■ Requirements ■
Reproduce the rows below, putting "Display area" wherever "Viewport" appears and leaving everything else unchanged.

■ Task input ■
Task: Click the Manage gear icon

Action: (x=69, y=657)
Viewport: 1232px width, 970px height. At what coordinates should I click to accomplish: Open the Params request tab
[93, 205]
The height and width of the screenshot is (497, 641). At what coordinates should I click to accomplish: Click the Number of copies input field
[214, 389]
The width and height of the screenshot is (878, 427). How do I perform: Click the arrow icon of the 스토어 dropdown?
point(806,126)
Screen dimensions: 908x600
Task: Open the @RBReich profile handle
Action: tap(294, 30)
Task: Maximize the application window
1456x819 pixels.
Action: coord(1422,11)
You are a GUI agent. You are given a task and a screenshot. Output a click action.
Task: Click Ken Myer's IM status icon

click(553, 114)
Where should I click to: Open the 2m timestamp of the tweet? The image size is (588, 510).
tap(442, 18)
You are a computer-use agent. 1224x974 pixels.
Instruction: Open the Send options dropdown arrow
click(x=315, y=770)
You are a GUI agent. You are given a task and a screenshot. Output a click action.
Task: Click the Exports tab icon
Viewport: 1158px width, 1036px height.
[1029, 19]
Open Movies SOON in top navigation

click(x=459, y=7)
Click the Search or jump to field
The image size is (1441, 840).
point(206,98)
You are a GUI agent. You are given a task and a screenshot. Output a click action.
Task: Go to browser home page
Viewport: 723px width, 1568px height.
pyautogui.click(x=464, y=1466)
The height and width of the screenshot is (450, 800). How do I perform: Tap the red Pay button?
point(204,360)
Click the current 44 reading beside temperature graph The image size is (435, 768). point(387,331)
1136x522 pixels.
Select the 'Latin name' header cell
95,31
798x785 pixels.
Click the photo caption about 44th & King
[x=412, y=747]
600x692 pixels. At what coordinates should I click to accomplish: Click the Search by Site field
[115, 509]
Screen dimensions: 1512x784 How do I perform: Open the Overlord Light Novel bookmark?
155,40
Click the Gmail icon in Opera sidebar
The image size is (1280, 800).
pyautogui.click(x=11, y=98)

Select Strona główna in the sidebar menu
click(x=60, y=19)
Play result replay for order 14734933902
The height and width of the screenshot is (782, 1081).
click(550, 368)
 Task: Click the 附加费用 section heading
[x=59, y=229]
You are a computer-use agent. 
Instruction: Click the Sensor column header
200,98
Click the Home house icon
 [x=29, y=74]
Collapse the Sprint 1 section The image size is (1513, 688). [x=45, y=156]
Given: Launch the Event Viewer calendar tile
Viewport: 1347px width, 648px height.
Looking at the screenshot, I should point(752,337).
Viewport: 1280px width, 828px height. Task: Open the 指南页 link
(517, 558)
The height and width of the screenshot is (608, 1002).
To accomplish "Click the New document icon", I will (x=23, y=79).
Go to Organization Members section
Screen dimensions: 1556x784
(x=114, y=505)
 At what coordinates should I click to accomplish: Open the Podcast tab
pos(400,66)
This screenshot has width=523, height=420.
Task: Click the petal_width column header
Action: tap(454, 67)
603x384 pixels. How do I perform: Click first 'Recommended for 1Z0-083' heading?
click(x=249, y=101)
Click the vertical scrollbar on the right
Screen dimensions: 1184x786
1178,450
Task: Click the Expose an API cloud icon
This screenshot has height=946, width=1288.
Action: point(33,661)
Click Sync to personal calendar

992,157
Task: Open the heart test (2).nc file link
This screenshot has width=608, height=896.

■ Exercise output ■
Task: Click the Manage gear icon

Action: (x=69, y=657)
Display area: 1232px width, 970px height. At what coordinates should I click to accomplish: Open the Params request tab
[93, 205]
The height and width of the screenshot is (497, 641). At what coordinates should I click to accomplish: Click the Number of copies input field
[214, 389]
The width and height of the screenshot is (878, 427). How do I perform: Click the arrow icon of the 스토어 dropdown?
point(806,126)
Screen dimensions: 908x600
Task: Open the @RBReich profile handle
Action: tap(294, 30)
Task: Maximize the application window
1456x819 pixels.
Action: coord(1422,11)
You are a GUI agent. You are given a task and a screenshot. Output a click action.
Task: Click Ken Myer's IM status icon

click(553, 114)
Where should I click to: Open the 2m timestamp of the tweet? The image size is (588, 510).
tap(442, 18)
You are a computer-use agent. 1224x974 pixels.
Instruction: Open the Send options dropdown arrow
click(x=315, y=770)
You are a GUI agent. You are given a task and a screenshot. Output a click action.
Task: Click the Exports tab icon
Display area: 1158px width, 1036px height.
[1029, 19]
Open Movies SOON in top navigation

click(x=459, y=7)
Click the Search or jump to field
The image size is (1441, 840).
point(206,98)
You are a GUI agent. You are given a task and a screenshot. Output a click action.
Task: Go to browser home page
Display area: 723px width, 1568px height.
pyautogui.click(x=464, y=1466)
The height and width of the screenshot is (450, 800). How do I perform: Tap the red Pay button?
point(204,360)
Click the current 44 reading beside temperature graph The image size is (435, 768). point(387,331)
1136x522 pixels.
Select the 'Latin name' header cell
95,31
798x785 pixels.
Click the photo caption about 44th & King
[x=412, y=747]
600x692 pixels. At what coordinates should I click to accomplish: Click the Search by Site field
[115, 509]
Screen dimensions: 1512x784 How do I perform: Open the Overlord Light Novel bookmark?
155,40
Click the Gmail icon in Opera sidebar
The image size is (1280, 800).
pyautogui.click(x=11, y=98)

Select Strona główna in the sidebar menu
click(x=60, y=19)
Play result replay for order 14734933902
The height and width of the screenshot is (782, 1081).
click(550, 368)
 Task: Click the 附加费用 section heading
[x=59, y=229]
You are a computer-use agent. 
Instruction: Click the Sensor column header
200,98
Click the Home house icon
 [x=29, y=74]
Collapse the Sprint 1 section The image size is (1513, 688). [x=45, y=156]
Given: Launch the Event Viewer calendar tile
Display area: 1347px width, 648px height.
Looking at the screenshot, I should point(752,337).
Display area: 1280px width, 828px height. Task: Open the 指南页 link
(517, 558)
The height and width of the screenshot is (608, 1002).
To accomplish "Click the New document icon", I will (x=23, y=79).
Go to Organization Members section
Screen dimensions: 1556x784
(x=114, y=505)
 At what coordinates should I click to accomplish: Open the Podcast tab
pos(400,66)
This screenshot has width=523, height=420.
Task: Click the petal_width column header
Action: tap(454, 67)
603x384 pixels. How do I perform: Click first 'Recommended for 1Z0-083' heading?
click(x=249, y=101)
Click the vertical scrollbar on the right
Screen dimensions: 1184x786
1178,450
Task: Click the Expose an API cloud icon
This screenshot has height=946, width=1288.
Action: point(33,661)
Click Sync to personal calendar

992,157
Task: Open the heart test (2).nc file link
This screenshot has width=608, height=896.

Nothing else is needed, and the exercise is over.